# Thread: Find f(-1), f(1), f(3)

1. ## Find f(-1), f(1), f(3)

Here is another piecewise defined function.

Find f(-1), f(1), f(3)

.........{x + 3.....-2<or=tox<1
f(x)=..{3...........x = 1
.........{-x + 3....x > 1

I need someone to explain this question piece by piece.
I really never really understood this type of function.

Thanks

2. To understand a piece wise function is simple. Whenever you are given a value of x, to know f(x), see which of the given range x belongs to and then substitute for x in that equation...
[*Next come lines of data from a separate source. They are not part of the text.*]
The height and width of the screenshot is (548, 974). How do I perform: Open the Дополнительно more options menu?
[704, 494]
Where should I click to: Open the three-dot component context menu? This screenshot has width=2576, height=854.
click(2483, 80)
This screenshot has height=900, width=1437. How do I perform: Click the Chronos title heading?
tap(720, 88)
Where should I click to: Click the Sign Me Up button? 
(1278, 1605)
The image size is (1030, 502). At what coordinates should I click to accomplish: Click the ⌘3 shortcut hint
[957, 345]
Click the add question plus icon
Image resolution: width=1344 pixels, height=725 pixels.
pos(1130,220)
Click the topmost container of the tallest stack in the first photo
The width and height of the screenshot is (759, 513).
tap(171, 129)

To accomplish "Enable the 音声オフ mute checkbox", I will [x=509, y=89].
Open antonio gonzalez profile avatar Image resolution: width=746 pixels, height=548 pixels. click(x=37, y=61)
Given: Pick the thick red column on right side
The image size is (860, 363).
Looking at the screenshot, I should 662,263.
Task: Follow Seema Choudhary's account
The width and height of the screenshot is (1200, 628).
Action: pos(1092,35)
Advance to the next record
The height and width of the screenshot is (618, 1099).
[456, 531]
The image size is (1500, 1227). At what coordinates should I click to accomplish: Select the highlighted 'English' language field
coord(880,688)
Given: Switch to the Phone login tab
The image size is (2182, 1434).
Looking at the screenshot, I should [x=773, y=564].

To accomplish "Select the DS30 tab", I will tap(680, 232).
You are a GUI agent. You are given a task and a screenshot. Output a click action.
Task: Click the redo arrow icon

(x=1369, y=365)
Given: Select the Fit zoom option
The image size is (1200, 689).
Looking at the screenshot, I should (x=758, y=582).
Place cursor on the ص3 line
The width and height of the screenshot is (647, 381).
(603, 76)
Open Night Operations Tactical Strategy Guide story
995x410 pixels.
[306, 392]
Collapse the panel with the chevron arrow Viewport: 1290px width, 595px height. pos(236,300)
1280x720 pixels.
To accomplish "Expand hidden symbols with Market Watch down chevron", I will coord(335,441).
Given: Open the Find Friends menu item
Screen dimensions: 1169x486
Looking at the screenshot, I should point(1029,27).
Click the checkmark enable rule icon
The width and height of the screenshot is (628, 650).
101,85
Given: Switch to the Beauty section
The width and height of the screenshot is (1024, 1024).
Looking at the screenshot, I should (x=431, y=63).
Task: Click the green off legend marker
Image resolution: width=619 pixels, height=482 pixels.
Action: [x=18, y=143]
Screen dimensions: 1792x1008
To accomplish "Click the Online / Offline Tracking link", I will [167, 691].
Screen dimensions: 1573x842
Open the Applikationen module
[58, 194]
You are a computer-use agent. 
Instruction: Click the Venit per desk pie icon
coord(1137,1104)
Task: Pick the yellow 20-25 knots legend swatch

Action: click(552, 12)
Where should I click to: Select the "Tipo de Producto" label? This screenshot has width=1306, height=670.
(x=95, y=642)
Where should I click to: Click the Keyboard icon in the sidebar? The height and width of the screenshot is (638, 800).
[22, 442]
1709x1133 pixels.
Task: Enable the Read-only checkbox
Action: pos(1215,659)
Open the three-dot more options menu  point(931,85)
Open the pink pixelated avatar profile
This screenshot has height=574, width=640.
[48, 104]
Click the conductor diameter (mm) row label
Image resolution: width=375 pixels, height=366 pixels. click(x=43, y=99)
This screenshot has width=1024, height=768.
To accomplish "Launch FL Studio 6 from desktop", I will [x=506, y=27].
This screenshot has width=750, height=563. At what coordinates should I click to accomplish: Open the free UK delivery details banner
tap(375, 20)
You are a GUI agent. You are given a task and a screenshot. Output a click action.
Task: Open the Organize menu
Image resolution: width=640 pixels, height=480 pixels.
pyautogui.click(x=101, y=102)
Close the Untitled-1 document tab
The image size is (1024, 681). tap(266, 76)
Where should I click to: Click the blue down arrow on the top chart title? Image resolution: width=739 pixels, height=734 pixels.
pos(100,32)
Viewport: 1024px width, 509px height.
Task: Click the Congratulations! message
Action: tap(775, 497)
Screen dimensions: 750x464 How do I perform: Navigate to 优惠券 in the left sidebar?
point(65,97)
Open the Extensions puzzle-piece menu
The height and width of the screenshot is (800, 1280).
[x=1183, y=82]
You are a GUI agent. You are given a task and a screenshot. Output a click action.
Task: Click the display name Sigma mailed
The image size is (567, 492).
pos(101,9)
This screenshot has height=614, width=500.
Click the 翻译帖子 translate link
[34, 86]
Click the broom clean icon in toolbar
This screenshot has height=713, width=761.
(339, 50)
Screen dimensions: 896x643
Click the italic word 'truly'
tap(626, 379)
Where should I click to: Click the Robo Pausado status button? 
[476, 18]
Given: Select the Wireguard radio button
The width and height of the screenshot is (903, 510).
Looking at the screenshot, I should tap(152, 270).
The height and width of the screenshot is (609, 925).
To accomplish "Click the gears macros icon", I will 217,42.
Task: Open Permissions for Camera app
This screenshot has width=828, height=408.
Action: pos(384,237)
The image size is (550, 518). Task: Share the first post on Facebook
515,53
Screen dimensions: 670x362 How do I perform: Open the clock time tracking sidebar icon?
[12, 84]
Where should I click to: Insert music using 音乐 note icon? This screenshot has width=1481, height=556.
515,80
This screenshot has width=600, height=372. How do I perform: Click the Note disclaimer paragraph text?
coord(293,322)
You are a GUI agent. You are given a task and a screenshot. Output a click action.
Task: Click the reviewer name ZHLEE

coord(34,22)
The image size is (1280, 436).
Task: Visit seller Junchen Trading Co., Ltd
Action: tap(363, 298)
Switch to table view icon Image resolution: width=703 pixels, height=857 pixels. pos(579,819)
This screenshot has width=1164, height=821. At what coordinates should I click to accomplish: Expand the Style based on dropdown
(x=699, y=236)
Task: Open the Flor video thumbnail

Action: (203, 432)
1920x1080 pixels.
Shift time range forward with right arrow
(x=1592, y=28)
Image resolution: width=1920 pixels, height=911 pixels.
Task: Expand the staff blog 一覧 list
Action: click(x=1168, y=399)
Here say I want f(1), then observe that the definition says f(x) = 3 when x = 1, which means f(1) = 3.

To know f(-1), observe that definition says whenever x is between -2 and 1, f(x) is x+3. So f(-1) = -1+3 = 2

Now can you try f(3)?

3. ## but....

Originally Posted by Isomorphism
To understand a piece wise function is simple. Whenever you are given a value of x, to know f(x), see which of the given range x belongs to and then substitute for x in that equation...

Here say I want f(1), then observe that the definition says f(x) = 3 when x = 1, which means f(1) = 3.

To know f(-1), observe that definition says whenever x is between -2 and 1, f(x) is x+3. So f(-1) = -1+3 = 2

Now can you try f(3)?
I know that the only number that pertain f(x) = 3, has to be x = 1. So, when x = 1, f(x) = 3 or y = 3.

However, you said:

"To know f(-1), observe that definition says whenever x is between -2 and 1, f(x) is x+3. So f(-1) = -1+3 = 2"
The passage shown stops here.